Supplied passage >>
A new study reveals aspirin use, and vision loss go hand-in-hand. The regular use of aspirin is linked to an increased risk of vision loss with aging. About 19% of adults in the United States reported using aspirin on a regular basis.
Many of the people using aspirin regularly have reported they use aspirin for prolonging heart benefits, and continue to use more aspirin as they age. Although aspirin has been known to prevent heart attacks, and other cardiovascular problems, recent studies suggest that long-term aspirin use is associated with adverse side-effects.
What is Macular degeneration?
Macular degeneration is a chronic disease of the eyes that causes loss of vision in the center of the vision field. Macular degeneration an age-related disease that causes the retina in the back of the eye to leak blood, and fluid. This disease decreases your quality of life by causing blurred central vision, or blind spots. Daily activities, such as driving, reading, and recognizing faces become increasingly more difficult. Macular degeneration is the leading cause of blindness for the elderly.
• Blurred, or blind spots in the center of your vision
• Gradual increased haziness in your central vision, or complete vision
• Hallucinations of shapes, or people
• Difficulty recognizing faces, and other objects
• The need for a brighter light when reading, or doing other activities
• Difficulty adapting to low light levels, such as stepping inside from outside on a sunny day
• Increased blurriness of text
• Decrease in color intensity
If you have noticed a significant change in your vision with age, consult your doctor for an eye exam.

Data below >>
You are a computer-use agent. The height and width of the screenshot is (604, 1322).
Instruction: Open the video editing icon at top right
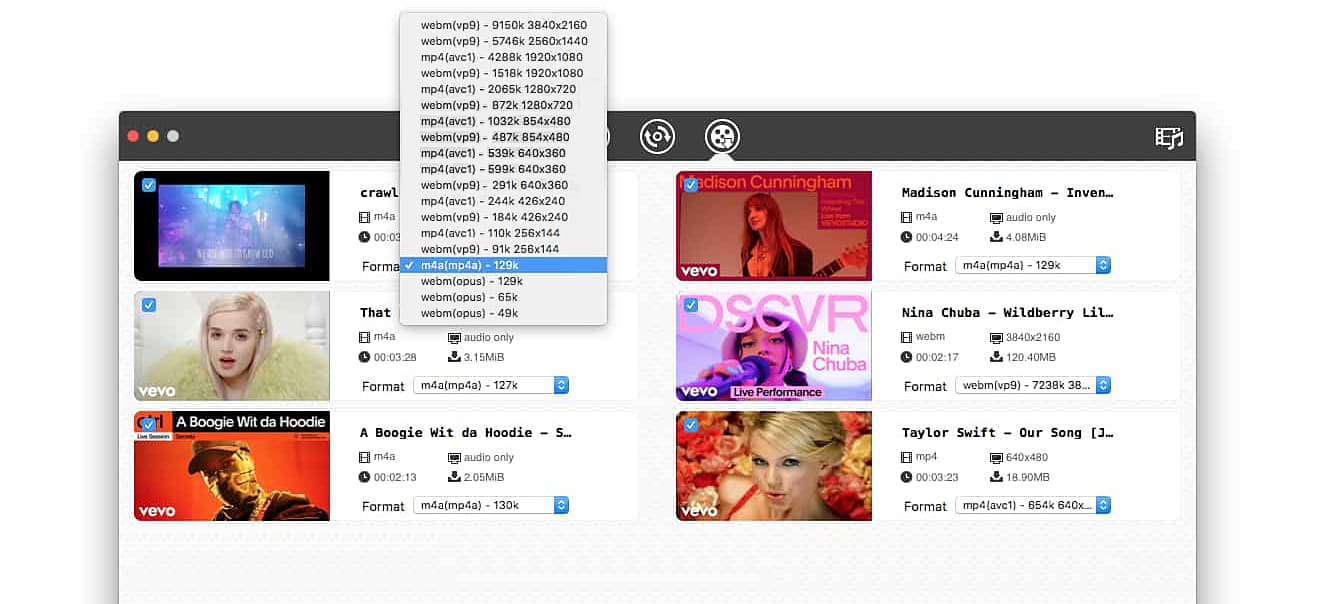tap(1169, 137)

Assignment >>
Continue the article on aspirin use and vision loss, starting right after its final sentence about seeing a doctor for an eye exam.

Expected answer >>
So what can you do to prevent macular degeneration? Set appointments regularly for eye exams. Early detection can delay vision loss. Eat nuts, and fruit.
Smokers are twice as likely to develop symptoms of macular degeneration, do not smoke. Last, but not least do not rely strictly on aspirin for prevention of cardiovascular problems, and other remedies. Tell your doctor about your concerns, and ask for recommendations on aspirin supplements. Although aspirin has been known to prevent heart attacks, and other cardiovascular problems, recent studies suggest that long-term aspirin use is associated with adverse side-effects.
With these new studies coming to light, people are beginning to wonder how to weigh the options of preventing a heart-attack, or going blind. It is not so much a matter of dying from a heart-attack, or going blind. Using aspirin for occasional use does not show many harmful side-effects. Aspirin can save a life during the event of a heart-attack, so of course aspirin is recommended in the event a heart-attack would occur. Use aspirin with caution, occasionally.